Entre las distintas nociones de ética que se plantean, y que asumimos en este artículo, está la que la considera como una práctica, un comportamiento de vida humana que persigue el bien, la bondad, la justicia.

En nuestra sociedad no hay un comando moral. Desde las alturas del Estado la sociedad no recibe los mejores ejemplos en la materia.

Prueba al canto: el caso Odebrecht y un extenso rosario de tratativas y comportamientos desde instituciones públicas y privadas de nuestro país. Aquí, en la gran mayoría de los casos, la política se ha convertido en un ejercicio no para el servicio, sino para el “autoservicio” (por eso han surgido tantos millonarios desde ella).

La política ha sido una práctica sin ética, un quehacer para lo que “conviene”.

En la sociedad dominicana el deseo de tener (no de ser) consume a una inmensidad. Se desea tener a como sea de lugar, a cualquier precio.

Somos una sociedad en que muchos están alejados de los comportamientos éticos y donde abunda la economía ilícita.

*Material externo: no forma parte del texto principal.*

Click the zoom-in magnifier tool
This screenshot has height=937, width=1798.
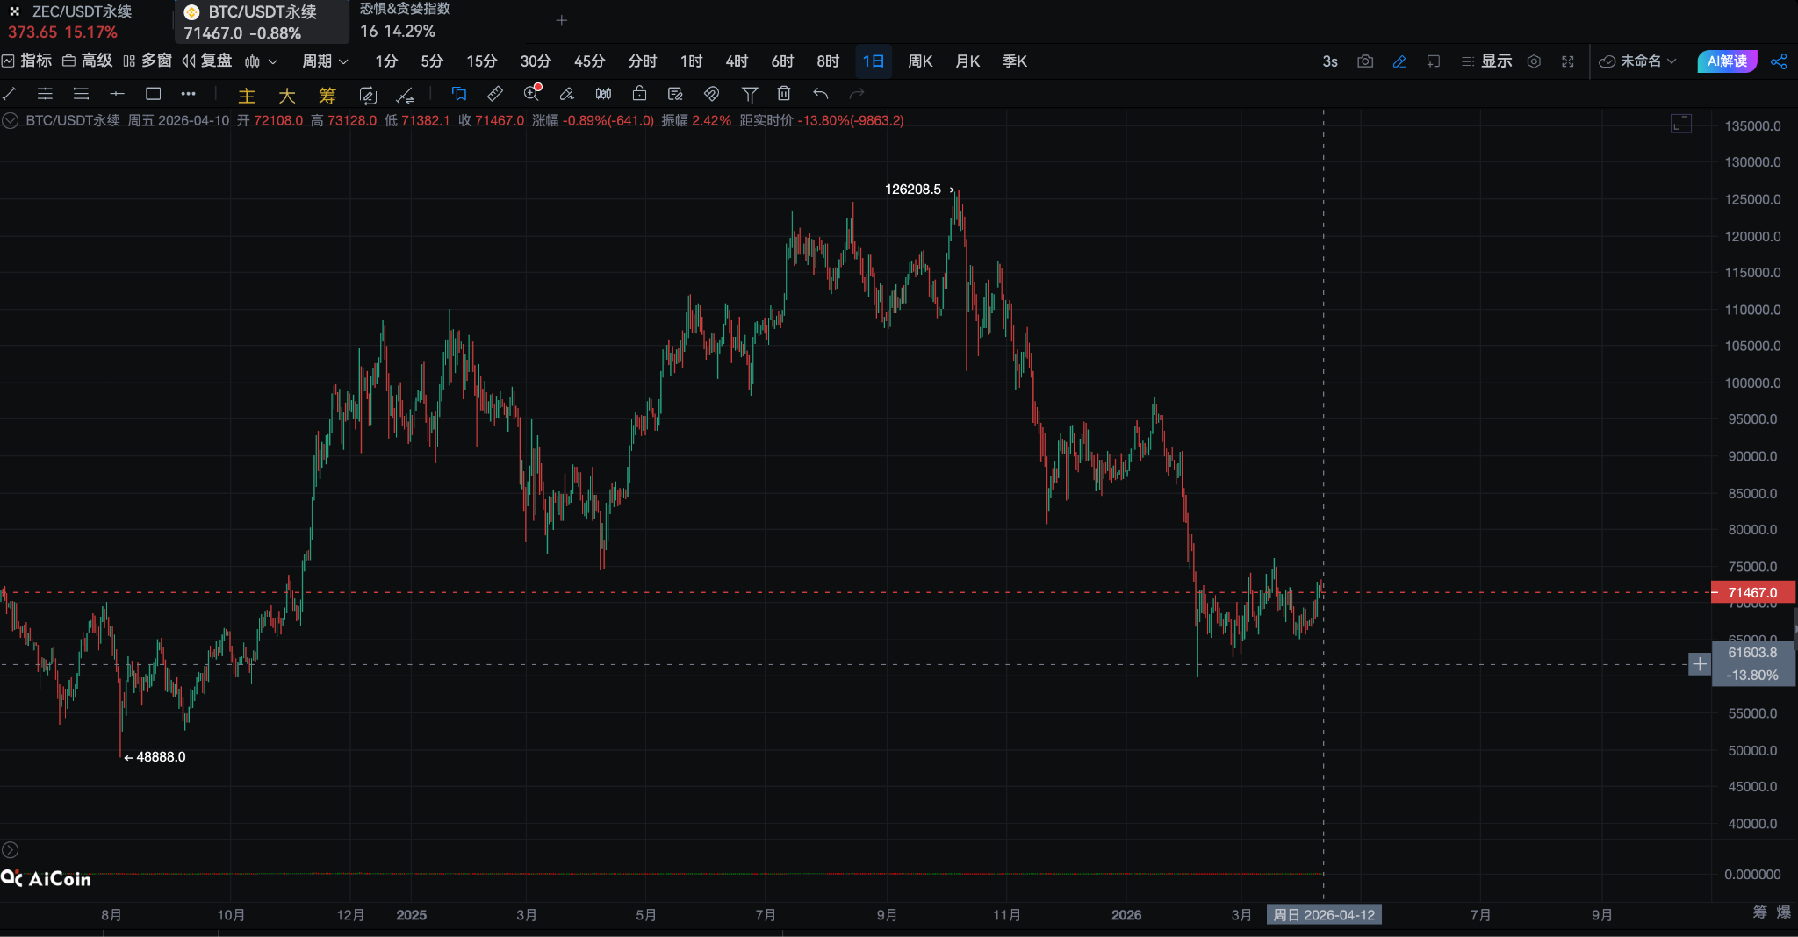[531, 94]
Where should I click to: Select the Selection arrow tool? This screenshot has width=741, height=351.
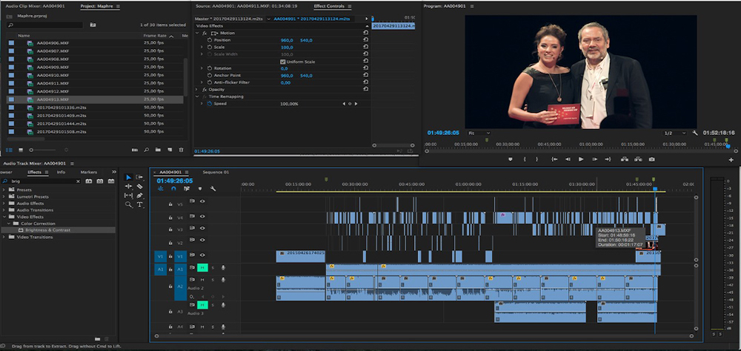(x=128, y=177)
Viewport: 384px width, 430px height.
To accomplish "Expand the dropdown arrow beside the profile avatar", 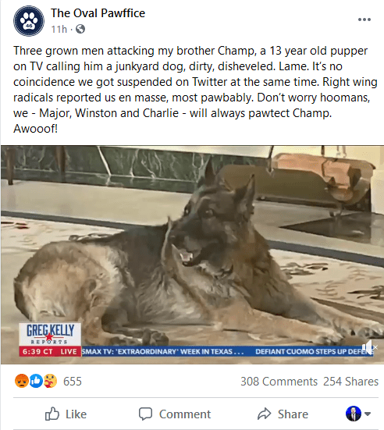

En ocasión de celebrarse el próximo 29 de abril el día de la ética, nos parece pertinente plantear que si queremos una mejor sociedad debemos convenir en la inevitabilidad de la ética.

Debemos comprender que lo más importante no es disponer de una gran cantidad de normativas éticas, de elementos formales, sino que lo más importante es traducir todas esas normativas en desempeños concretos.

Debemos enfrentar la crisis ética existente en nuestro país y que tiene algunas de sus manifestaciones en la falta de claridad sobre lo que es bueno o malo, en la subestimación de la vida humana, en el embotamiento de la sensibilidad humana y social, en la violación de las leyes, normas y derechos, en la corrupción estatal y social, en el desmedido afán de lucro, de consumo y de ostentación.

La cuestión de la ética no es decir, es hacer, es llevarla a la realización en el orden práctico, y esto demanda transmitirla y practicarla dando ejemplo diario en el hogar, en la familia, en el barrio, en el espacio laboral, en la escuela, en la universidad, desde el Estado, en fin, en el conjunto de la patria.